Bir takım çıkarlar yüzünden insan hayatlarının nasıl da bir parça kömürden
değersiz olduğunu öğrendiğimiz o gün.
Ne çok şey söylendi, ne çok açıklamalar yapıldı ama hiç biri olanları
değiştirmeye, gidenleri getirmeye, kalplere su serpmeye yetmedi.
Bizler o toprak parçasının kilometrelerce uzağında yaşadığımız bu acıya
sadece tanık olabildik.
Haberleri okurken gözlerimiz doldu, izlerken yutkunamadık, yaşananları
değiştiremedik..
Acıyı paylaşmak istedik belki sadece.
Paylaşabilir miydik?
301 kişinin evine, ayrı ayrı kalplerine dokunabilir miydik?
Babasız kalan çocukların artık yüzünü güldüre bilmemiz mümkün müydü?
Evladını bir avuç kömür uğruna kaybetmiş annenin feryadını susturabilmemiz,
Gencecik yaşta, umutlarıyla birlikte evladının üstüne toprak atan babanın
acısını anlamamız,
Eşlerini ve onunla birlikte tüm hayallerini kaybetmiş bir sevgilinin halini
anlamamız mümkün müydü?.
Ateş düştüğü yeri yakıyor deriz hep, bu sefer gerçekten kor ateşler düştü
ocaklara...
Küçücük bir coğrafyanın her taşına, her noktasına değdiği yeri kömür ateşi
yaktı.
Üzerinden geçen zaman acıları azaltmayacak, acıyla yaşamayı alıştıracak!

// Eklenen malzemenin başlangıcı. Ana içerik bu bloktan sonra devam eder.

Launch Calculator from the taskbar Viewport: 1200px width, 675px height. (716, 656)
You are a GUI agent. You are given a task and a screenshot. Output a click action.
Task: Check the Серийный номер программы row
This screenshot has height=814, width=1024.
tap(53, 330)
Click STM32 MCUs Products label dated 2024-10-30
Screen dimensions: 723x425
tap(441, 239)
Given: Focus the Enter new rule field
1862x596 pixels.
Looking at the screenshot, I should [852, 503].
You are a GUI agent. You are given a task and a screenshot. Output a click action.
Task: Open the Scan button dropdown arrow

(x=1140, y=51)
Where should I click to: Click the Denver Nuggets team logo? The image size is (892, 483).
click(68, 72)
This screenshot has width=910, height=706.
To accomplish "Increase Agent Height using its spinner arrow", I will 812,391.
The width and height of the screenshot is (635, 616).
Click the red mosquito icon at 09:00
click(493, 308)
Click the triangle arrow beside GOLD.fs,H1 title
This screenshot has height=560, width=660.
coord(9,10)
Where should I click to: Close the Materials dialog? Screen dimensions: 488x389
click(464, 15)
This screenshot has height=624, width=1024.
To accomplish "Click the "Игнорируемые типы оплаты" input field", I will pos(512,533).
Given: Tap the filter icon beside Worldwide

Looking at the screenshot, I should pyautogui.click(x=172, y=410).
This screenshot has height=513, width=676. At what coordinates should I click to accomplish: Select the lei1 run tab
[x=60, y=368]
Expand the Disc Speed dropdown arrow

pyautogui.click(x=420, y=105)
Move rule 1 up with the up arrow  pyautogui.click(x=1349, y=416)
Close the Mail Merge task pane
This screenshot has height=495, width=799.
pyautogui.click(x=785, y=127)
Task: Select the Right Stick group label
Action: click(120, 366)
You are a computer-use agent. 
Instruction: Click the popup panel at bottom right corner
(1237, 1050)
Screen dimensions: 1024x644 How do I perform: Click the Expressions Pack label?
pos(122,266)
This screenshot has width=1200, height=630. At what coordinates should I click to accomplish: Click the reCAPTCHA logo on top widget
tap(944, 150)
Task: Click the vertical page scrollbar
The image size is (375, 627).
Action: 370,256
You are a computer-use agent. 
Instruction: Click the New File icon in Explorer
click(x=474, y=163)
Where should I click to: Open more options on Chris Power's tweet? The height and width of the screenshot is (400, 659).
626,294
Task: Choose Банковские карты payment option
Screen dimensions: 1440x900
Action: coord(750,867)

Ama en azından hala vicdan sahibi insanların olduğu,
Hala insani değerleri kaybetmeyen,
Bir çocuğun yüzünü güldürmek için uğraşan
"Ölüm, bu mesleğin Kaderinde var" demeyen,
"Çok yürekli insanlar da var" dedik.
İnsan hayatının hiçe sayıldığı, insani çalışma şartlarının olmadığı, insan
onurunun bu kadar zedelendiği, bir olay karşısında bizler ne yapabildik ki?
Duyabildik mi acaba seslerini?
Kafamızı yastığa koyduğumuz da rahat uyuduk mu?
İşyerinde çalışırken gerekli gereksiz bir sürü şeyden şikayet etmekten
vazgeçtik mi?
Ay sonu geldiğinde maaşlarımızı alırken içimiz sızladı mı?
Üstüm kirlenmesin diye oturmadığınız yerlere, "Çizmelerimi çıkarayım mı?
sedye kirlenmesin" gözüyle bakabildiniz mi?
Kendinizden vazgeçip "Abi onu alın,onun eşi hamile" diyebilecek yüreğiniz
oldu mu?
3 gün yas tutup 4. Gün hayatımıza kaldığımız yerden devam etmedik mi?
Ne yazık ki yaptık ve yapıyoruz.
Siyasi çıkarları uğruna bir milleti heder eden bir devletten daha kötüsü ne
olabilir ki?
Bazı insanların yeryüzüne gönderilişi bir Armağan, bazılarının ki ise ancak
azap olabilir.
Ağızlarında salyaları akan bu iğrenç mahluklar, bu dünya da çektirdikleri ne
varsa aynısını yaşamadan ölmeyecekler. Babasız kalmış bir çocuğun ahını
alsan, kainatın neresinde huzur bulabilirsin ki? İlahi Adalet yerini bulacak
ve yıllar geçse de, ne bu dünya da ne ahiret de huzur bulamayacaklar.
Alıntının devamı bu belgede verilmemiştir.